● Assigned task: Copy, word for word, the opening line of the data and each line after it until the line that contains "Task: Click the Doorgaan button", which is included. Leave the pictures out.

[Start of section]

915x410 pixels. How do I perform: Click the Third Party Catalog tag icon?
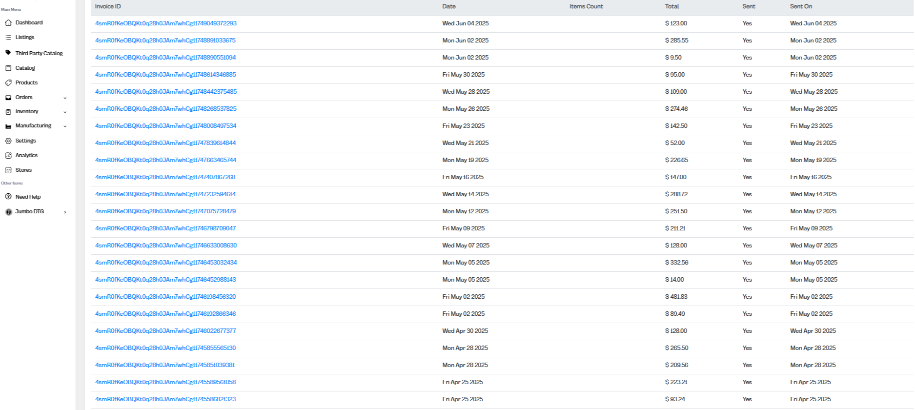(8, 53)
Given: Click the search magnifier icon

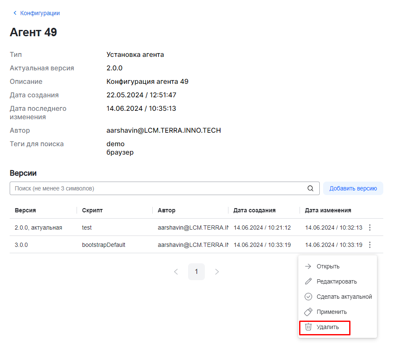Looking at the screenshot, I should 310,189.
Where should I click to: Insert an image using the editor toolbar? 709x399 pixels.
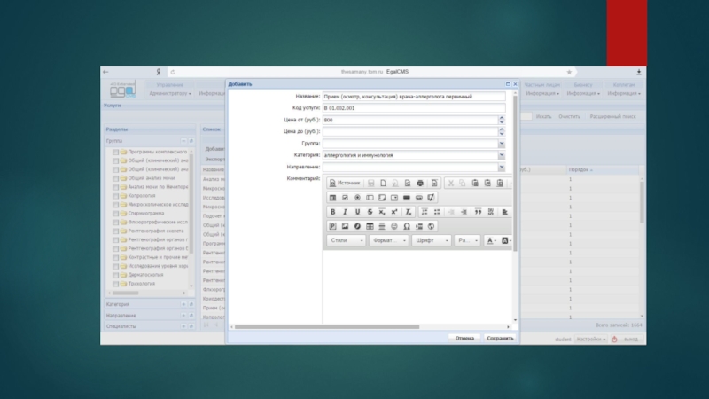pyautogui.click(x=345, y=226)
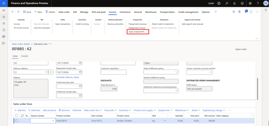The image size is (269, 126).
Task: Click the Delete trash icon
Action: tap(47, 12)
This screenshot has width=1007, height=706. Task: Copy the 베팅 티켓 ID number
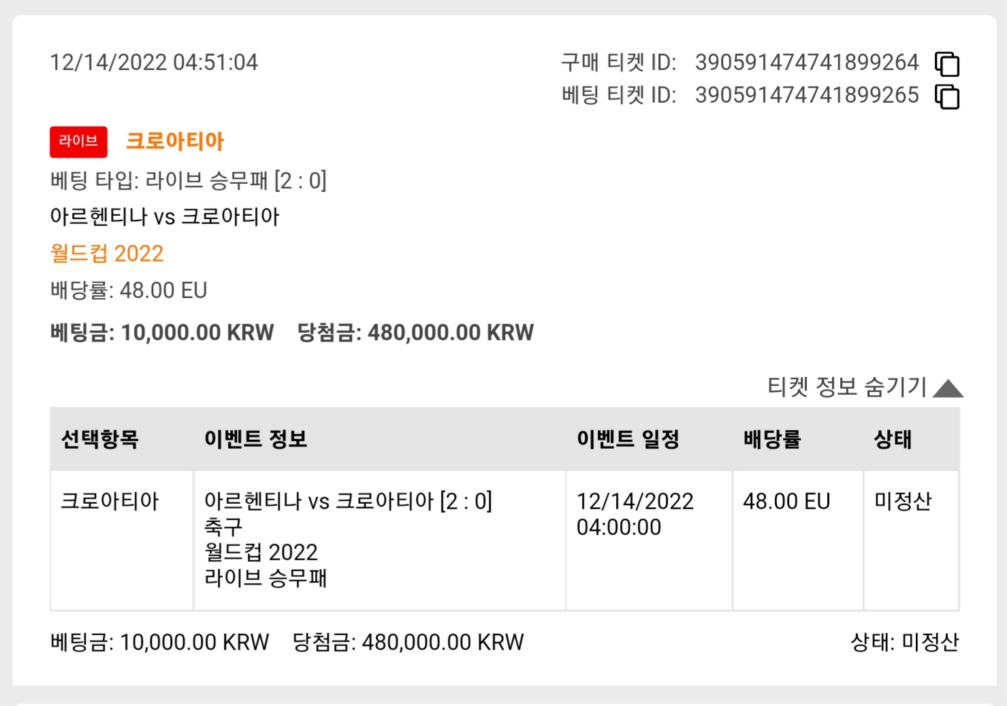pos(947,97)
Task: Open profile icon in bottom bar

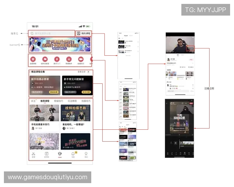Action: pos(86,155)
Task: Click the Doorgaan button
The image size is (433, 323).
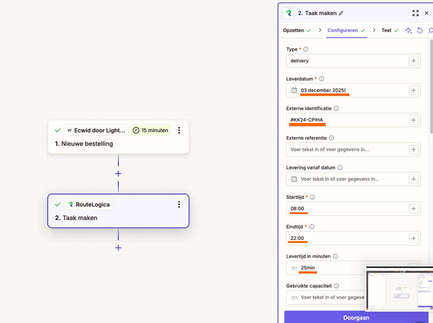Action: (x=356, y=318)
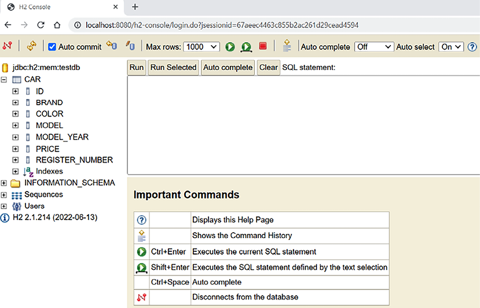Expand the INFORMATION_SCHEMA folder
This screenshot has height=308, width=480.
[5, 183]
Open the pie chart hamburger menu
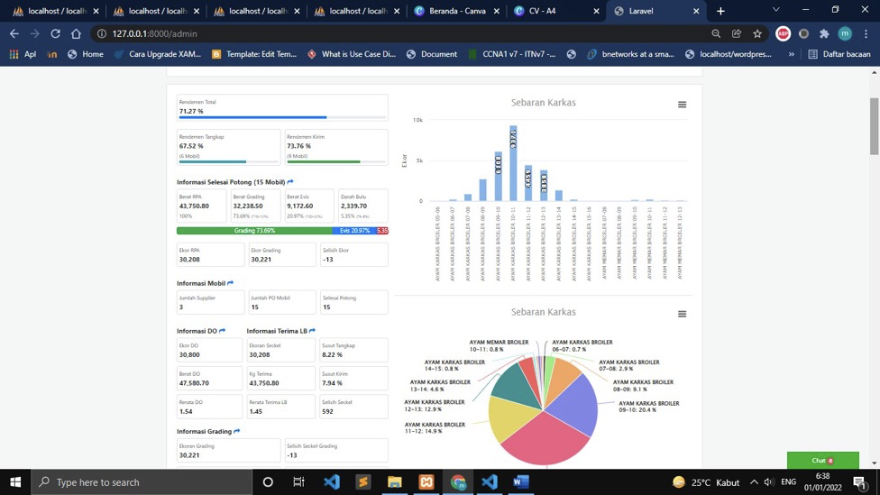The height and width of the screenshot is (495, 880). click(x=682, y=314)

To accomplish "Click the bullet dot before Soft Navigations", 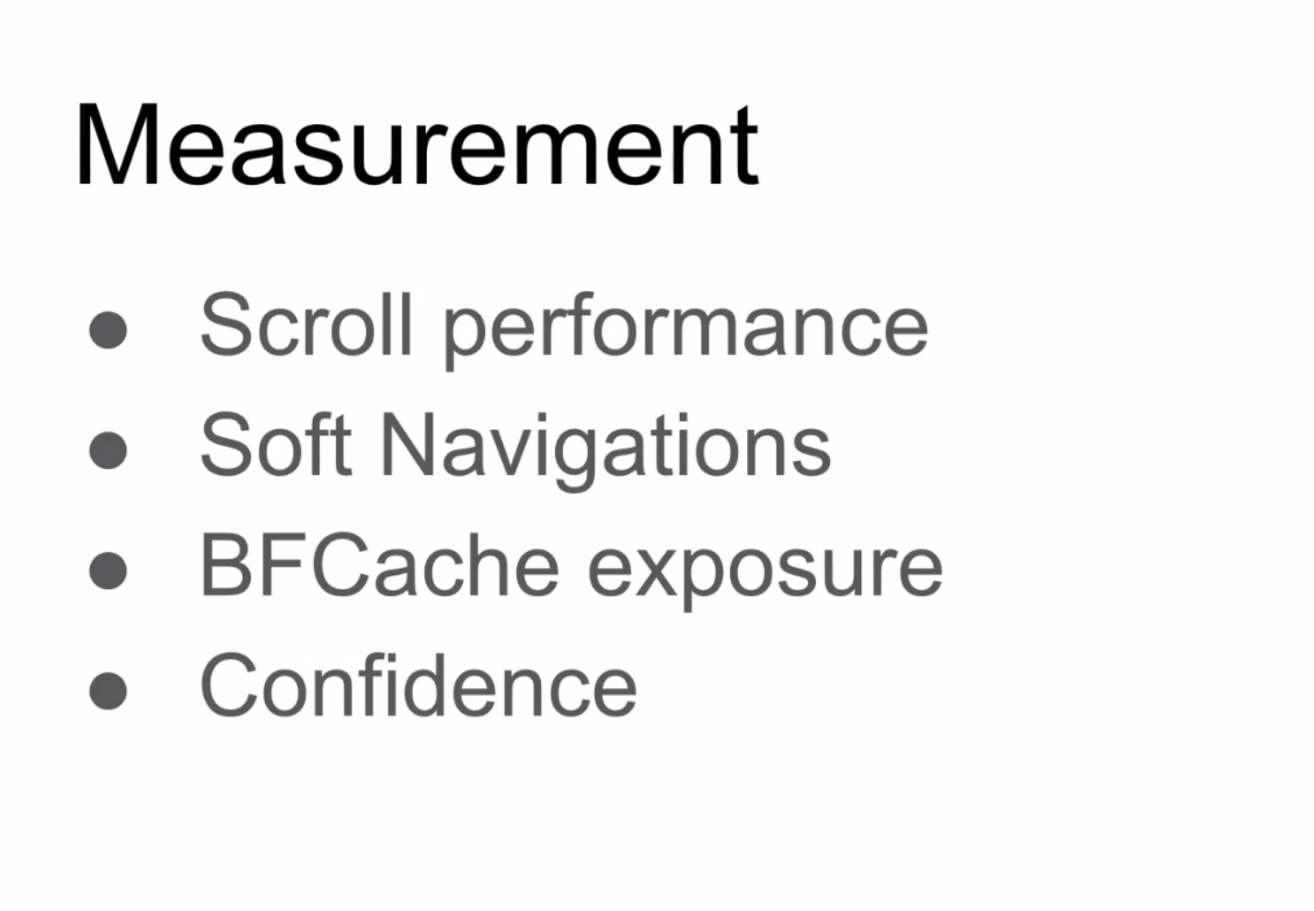I will [109, 451].
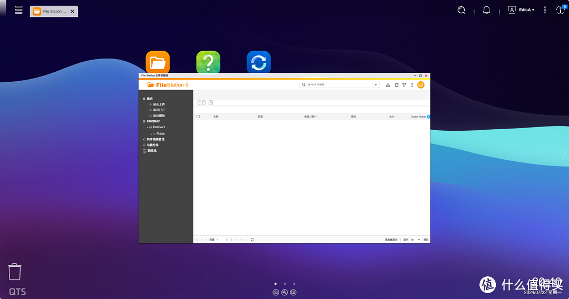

[End of section]

● Worked solution:
915x410 pixels. How do I perform: Click the Third Party Catalog tag icon?
(8, 53)
Given: Click the search magnifier icon

Looking at the screenshot, I should 310,189.
Where should I click to: Insert an image using the editor toolbar? 709x399 pixels.
pyautogui.click(x=345, y=226)
The image size is (269, 126).
Task: Click the Delete trash icon
Action: tap(47, 12)
This screenshot has width=1007, height=706. Task: Copy the 베팅 티켓 ID number
pos(947,97)
Task: Open profile icon in bottom bar

Action: pos(86,155)
Task: Click the Doorgaan button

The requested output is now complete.